Please restate each entry that follows word for word.

::::::

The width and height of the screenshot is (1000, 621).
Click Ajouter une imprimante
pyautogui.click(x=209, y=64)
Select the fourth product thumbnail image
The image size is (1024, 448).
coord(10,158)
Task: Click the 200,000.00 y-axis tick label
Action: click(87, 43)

::::::

Exercise response:
The width and height of the screenshot is (1000, 621).
Click Ajouter une imprimante
pyautogui.click(x=209, y=64)
Select the fourth product thumbnail image
The image size is (1024, 448).
coord(10,158)
Task: Click the 200,000.00 y-axis tick label
Action: click(87, 43)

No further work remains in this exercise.